Vegan or vegatarian considerations during pregnancy

Are you vegan or vegetarian and expecting a baby? If you are, there is no need to abandon your diet. You can still maintain a healthy pregnancy without consuming animal products, all you need to do is make sure you are consuming all the nutrients your baby needs.

Many of the nutrients your baby needs to develop properly can easily be found in meats or animal based products but not to worry, there are still other plant-based sources and supplements that will provide you with these. For starters, you need to make sure that you receive an adequate amount of protein, iron, vitamin D, calcium and vitamin B12 when you follow a vegan or vegetarian diet.
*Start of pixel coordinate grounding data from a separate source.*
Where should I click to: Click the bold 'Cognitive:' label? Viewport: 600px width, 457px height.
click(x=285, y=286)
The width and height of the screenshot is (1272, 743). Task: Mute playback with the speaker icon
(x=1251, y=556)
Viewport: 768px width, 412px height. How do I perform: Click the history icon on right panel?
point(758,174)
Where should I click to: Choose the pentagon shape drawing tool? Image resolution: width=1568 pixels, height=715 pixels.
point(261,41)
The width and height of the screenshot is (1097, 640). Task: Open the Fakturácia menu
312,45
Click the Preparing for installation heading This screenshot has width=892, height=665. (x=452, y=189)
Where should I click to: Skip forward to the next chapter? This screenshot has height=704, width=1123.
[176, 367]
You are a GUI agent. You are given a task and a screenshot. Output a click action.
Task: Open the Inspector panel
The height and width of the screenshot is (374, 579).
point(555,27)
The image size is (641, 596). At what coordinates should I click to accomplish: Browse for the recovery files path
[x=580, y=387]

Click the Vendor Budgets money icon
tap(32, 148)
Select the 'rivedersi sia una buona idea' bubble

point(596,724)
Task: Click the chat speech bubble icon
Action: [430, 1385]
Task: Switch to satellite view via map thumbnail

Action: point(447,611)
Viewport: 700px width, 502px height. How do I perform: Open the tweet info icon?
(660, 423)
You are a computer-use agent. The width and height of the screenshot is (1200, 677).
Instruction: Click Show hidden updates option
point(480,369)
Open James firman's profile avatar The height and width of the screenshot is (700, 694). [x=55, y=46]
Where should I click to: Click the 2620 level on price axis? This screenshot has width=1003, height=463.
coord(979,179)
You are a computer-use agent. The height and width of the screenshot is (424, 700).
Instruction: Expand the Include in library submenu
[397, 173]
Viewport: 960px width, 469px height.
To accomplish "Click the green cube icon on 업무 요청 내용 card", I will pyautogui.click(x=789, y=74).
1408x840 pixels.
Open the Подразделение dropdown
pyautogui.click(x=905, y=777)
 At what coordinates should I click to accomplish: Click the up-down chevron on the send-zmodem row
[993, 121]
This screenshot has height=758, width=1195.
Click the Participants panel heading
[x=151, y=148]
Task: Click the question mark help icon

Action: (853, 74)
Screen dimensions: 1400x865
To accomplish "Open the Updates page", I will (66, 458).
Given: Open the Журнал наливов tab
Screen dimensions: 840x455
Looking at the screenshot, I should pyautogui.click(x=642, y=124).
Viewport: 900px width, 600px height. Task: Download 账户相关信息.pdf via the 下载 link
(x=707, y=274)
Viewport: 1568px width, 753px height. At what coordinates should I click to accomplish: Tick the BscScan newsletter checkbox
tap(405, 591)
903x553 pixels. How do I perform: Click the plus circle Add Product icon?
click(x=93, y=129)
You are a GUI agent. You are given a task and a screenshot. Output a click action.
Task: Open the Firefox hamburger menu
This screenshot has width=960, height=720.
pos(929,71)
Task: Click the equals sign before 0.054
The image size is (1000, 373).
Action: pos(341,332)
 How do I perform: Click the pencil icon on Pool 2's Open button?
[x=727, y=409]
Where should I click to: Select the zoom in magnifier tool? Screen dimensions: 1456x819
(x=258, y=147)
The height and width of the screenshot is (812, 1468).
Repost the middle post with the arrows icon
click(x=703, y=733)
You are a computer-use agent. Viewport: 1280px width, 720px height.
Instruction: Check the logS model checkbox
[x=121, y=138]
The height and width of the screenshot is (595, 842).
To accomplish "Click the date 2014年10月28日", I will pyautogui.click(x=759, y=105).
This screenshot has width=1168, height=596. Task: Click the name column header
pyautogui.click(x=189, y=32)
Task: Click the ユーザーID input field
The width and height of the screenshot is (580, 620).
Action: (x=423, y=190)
Below we’ll break down each nutrient and provide plant based sources for each.

Protein: The building blocks of the body are in charge of developing the tissue and cells of your baby. Protein is crucial and its consumption increases 25 grams per day per baby. So, if you are having twins that is 50 extra grams of protein than the recommended amount when not pregnant. The following plant sources are rich in protein, make sure you consume an adequate amount.
• Beans
• Quinoa
• Oatmeal
• Nuts and nut butters
• Soy milk
• Tofu

Folate (vitamin B12): It is a very important micronutrient, especially during the first trimester, because it prevents neural tube defects. Folic acid supplements are prescribed by doctors upon the first visit and they are recommended for all women planning to get pregnant. This vitamin is not found in plants such as fruits or vegetables but can be found in:
• Soy milk
• Tofu
• Fortified cereals

Calcium: Necessary for building your baby’s bones, nerves, muscles and heart. This mineral is so crucial that if you do not consume enough to fulfill your baby’s needs, your body will excrete it from your bones. This can put women at risk of osteoporosis in the future, especially after multiple pregnancies, so be sure to eat a healthy dose of the following and take a calcium supplement if your doctor recommends you do so.
• Dairy (if you are a vegetarian)
• Broccoli
• Calcium-fortified orange juice
• Soy milk
• Green leafy vegetables (spinach, kale, etc.)
• Tofu

Iron: This mineral is responsible for producing more red blood cells and transferring oxygen all around your body. It is very important during pregnancy as blood volume increases drastically to support your developing baby and provide the oxygen he needs. Vegetarian, vegan or not, an iron supplement during pregnancy makes sure you get the adequate amount to prevent anemia, low birth weight or even preterm labor. Iron of plant-based sources is not absorbed as efficiently by the body as iron coming from meats especially red meat, so be sure to soak plant-based foods rich in iron before cooking and combine them with foods high in vitamin C as this vitamin helps increase absorption. Iron rich foods include:
• Beans
• Soy products
• Barley
• Bulgur
• Dried fruit
• Quinoa
• Spinach
• Kale
• Seaweed

Vitamin D: A very important vitamin whose role is to build and maintain bones and teeth healthy. Luckily this vitamin can be synthetized by the body when exposed to direct sunlight for 15 minutes each day. Nevertheless, skin color, lifestyle and climate not always allow one to get the adequate dose. Milk and fish are the best dietary sources for vitamin D. If you do not consume these products, it’s important to talk with your doctor and get a prescription for a supplement. Also try to consume fortified wheat products such as bread and cereal along with fortified soy milk or fortified orange juice.

In conclusion, being pregnant is compatible with a vegan or vegetarian lifestyle as long as you get the necessary supplements, you eat a balanced diet, take your prenatal vitamins every day and attend your regular checkups.